[TASK]:
Copy the lines below exactly. No picture goes into the copy.

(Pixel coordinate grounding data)
....................

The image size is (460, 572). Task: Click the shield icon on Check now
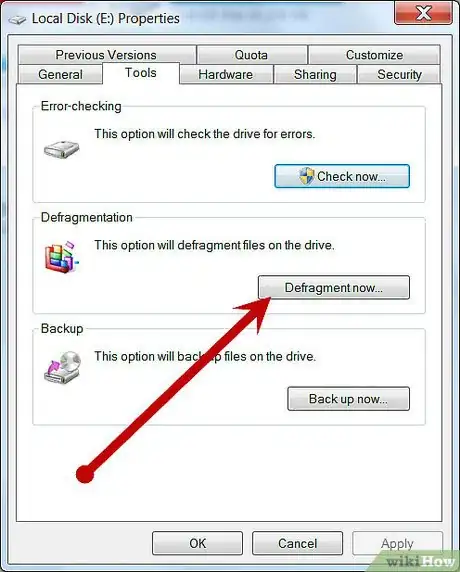coord(306,176)
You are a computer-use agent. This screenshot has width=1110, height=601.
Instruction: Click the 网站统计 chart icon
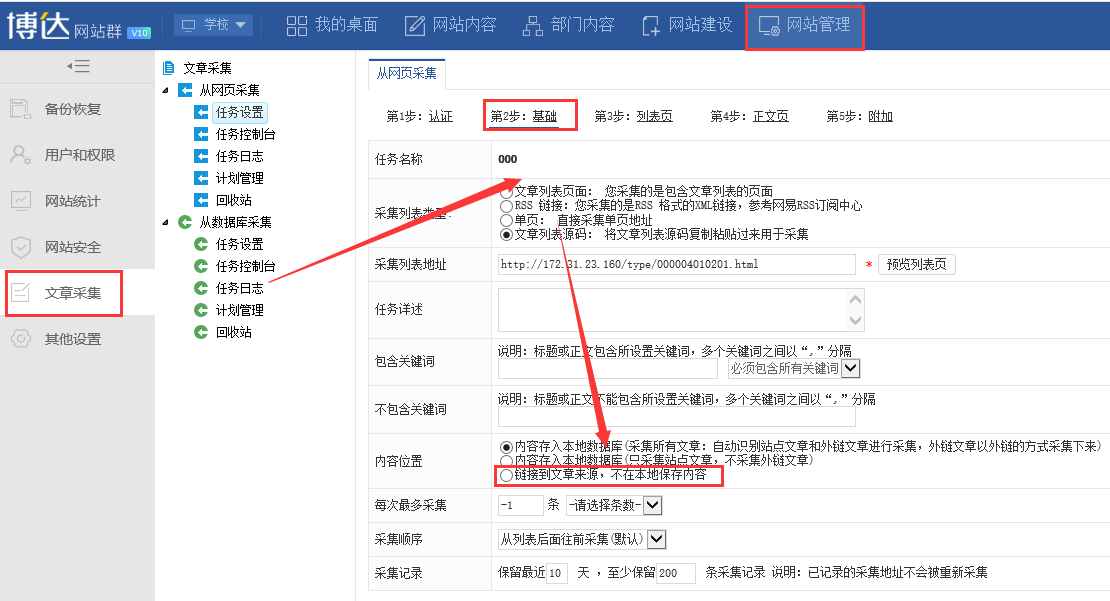(x=21, y=201)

....................

[YOUR RESPONSE]:
The image size is (460, 572). Task: Click the shield icon on Check now
coord(306,176)
You are a computer-use agent. This screenshot has width=1110, height=601.
Instruction: Click the 网站统计 chart icon
(x=21, y=201)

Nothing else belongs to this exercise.